My calcium levels are still elevated, so I have to go back in another week to get more blood work done. And my doc had initially said I couldn't do any heavy lifting for three weeks, and he extended that an extra week to make it four total. My incisions were healing fine, but all the thrashing about due to the meds has prolonged the internal healing process and he wanted to make sure I finished healing before I start vacuuming and hauling children again. I am allowed to drive again now, though.

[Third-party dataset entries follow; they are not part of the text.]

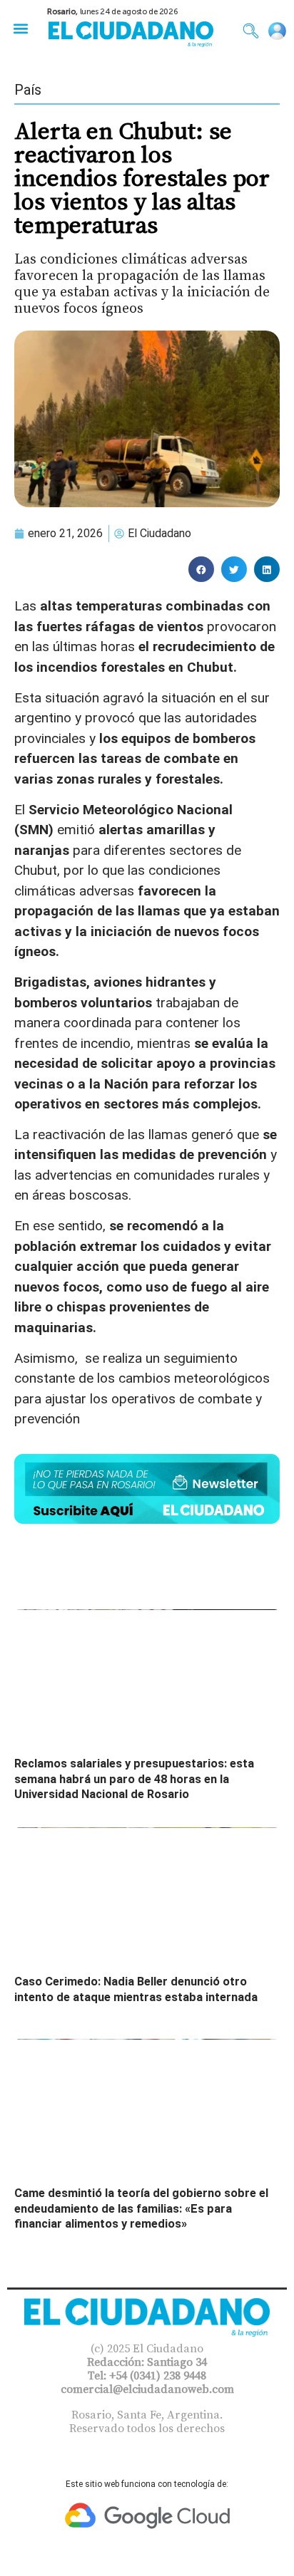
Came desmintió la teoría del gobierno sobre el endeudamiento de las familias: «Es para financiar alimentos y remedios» (141, 2208)
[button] (20, 28)
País (27, 89)
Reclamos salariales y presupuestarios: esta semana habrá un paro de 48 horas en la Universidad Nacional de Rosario (134, 1779)
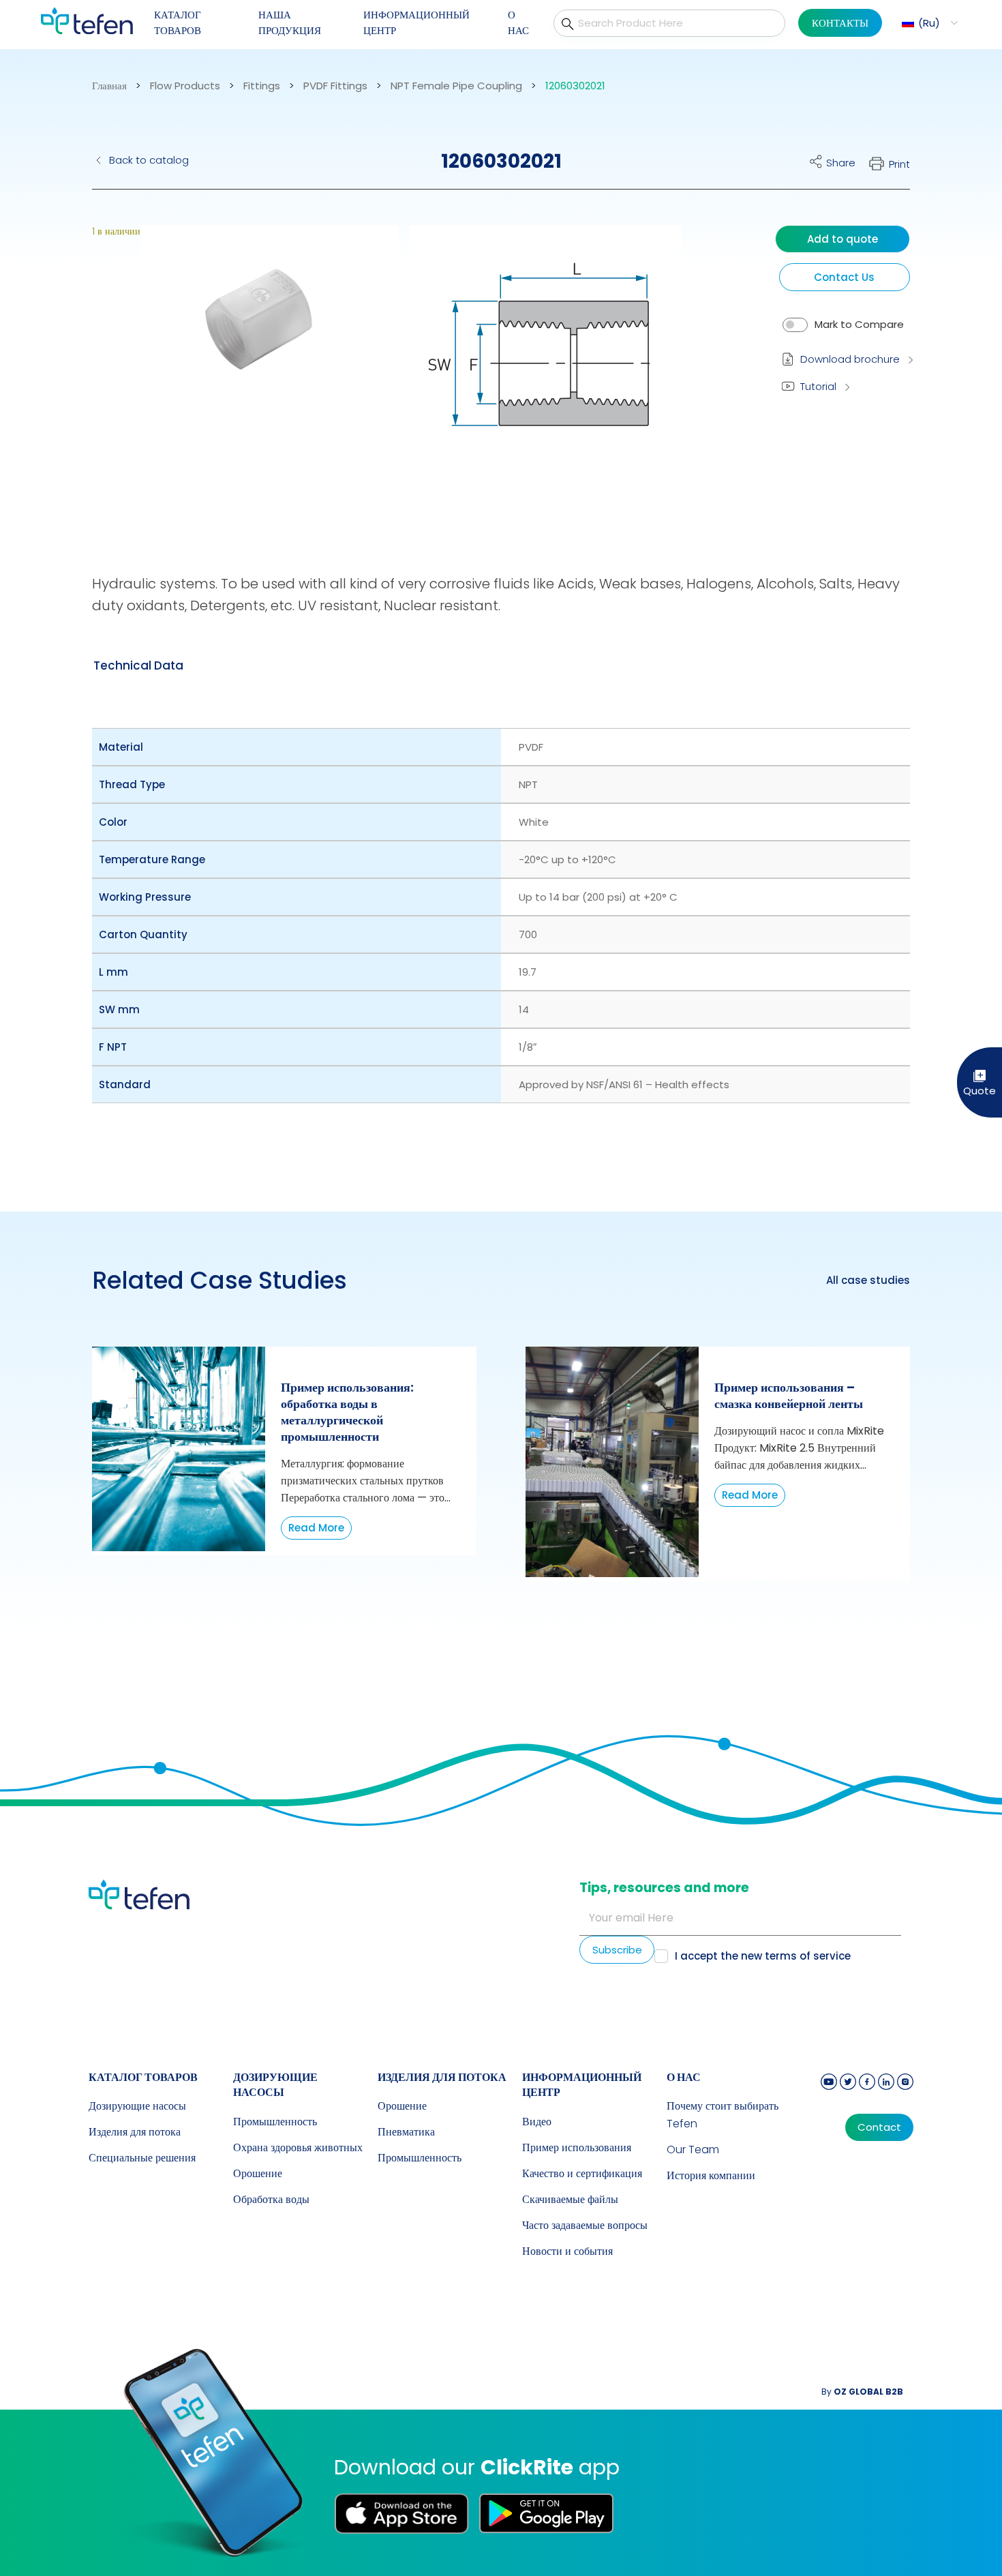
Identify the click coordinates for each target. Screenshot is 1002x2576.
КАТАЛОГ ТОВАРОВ (177, 23)
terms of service (808, 1956)
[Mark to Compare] (795, 325)
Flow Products (185, 86)
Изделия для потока (135, 2132)
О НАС (518, 23)
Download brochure (850, 359)
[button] (928, 23)
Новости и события (567, 2251)
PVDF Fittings (335, 86)
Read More (316, 1528)
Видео (536, 2121)
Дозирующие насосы (137, 2106)
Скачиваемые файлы (570, 2199)
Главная (109, 86)
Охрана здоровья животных (298, 2147)
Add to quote (842, 239)
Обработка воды (271, 2199)
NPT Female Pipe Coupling (456, 86)
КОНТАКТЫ (840, 23)
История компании (711, 2175)
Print (899, 164)
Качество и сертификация (582, 2173)
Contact (879, 2127)
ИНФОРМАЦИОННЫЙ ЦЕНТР (416, 23)
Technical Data (138, 665)
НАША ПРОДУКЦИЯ (289, 23)
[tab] (138, 665)
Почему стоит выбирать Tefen (722, 2114)
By (862, 2391)
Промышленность (275, 2121)
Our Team (693, 2149)
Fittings (261, 86)
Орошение (257, 2173)
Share (840, 162)
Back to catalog (149, 160)
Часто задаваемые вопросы (585, 2225)
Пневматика (406, 2132)
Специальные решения (142, 2158)
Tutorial (818, 386)
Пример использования (576, 2147)
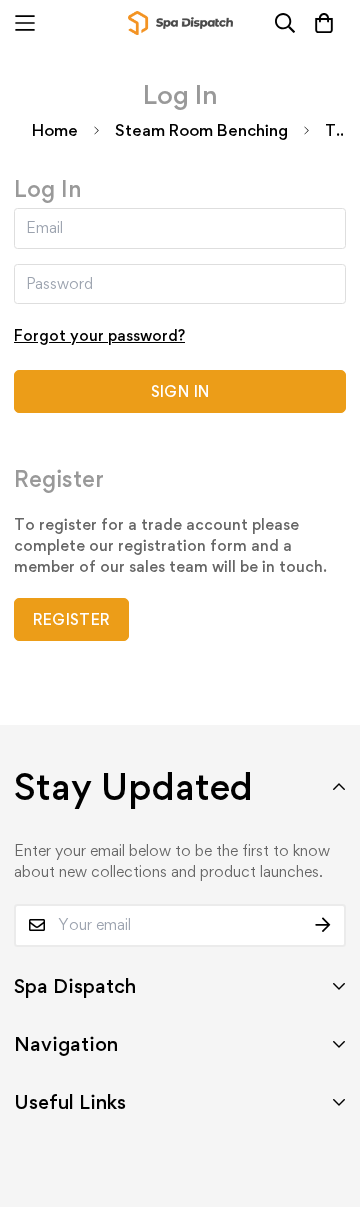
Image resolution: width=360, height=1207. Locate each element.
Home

I am having to rethink some things. Up to now, every time I heard a story about some Hollywood type getting addicted to painkillers, I assumed they were really closet junkies anyway. I am now thinking that this may or may not be the case with a lot of people. I have never done any drugs, ever. (With the exception of alcohol, which I developed a little problem with and had to sober up from ~ almost 7 years straight now!) I followed my doctor's instructions, and even took extra precautions of taking as little as possible at larger time intervals than prescribed, and here I am in the same boat. I have not taken any more since Friday the 12th, but I also know that I can never take that particular medication ever again ~ both because of the allergic reaction and the whole addiction thing.

More updates on A soon ~ he is doing so well!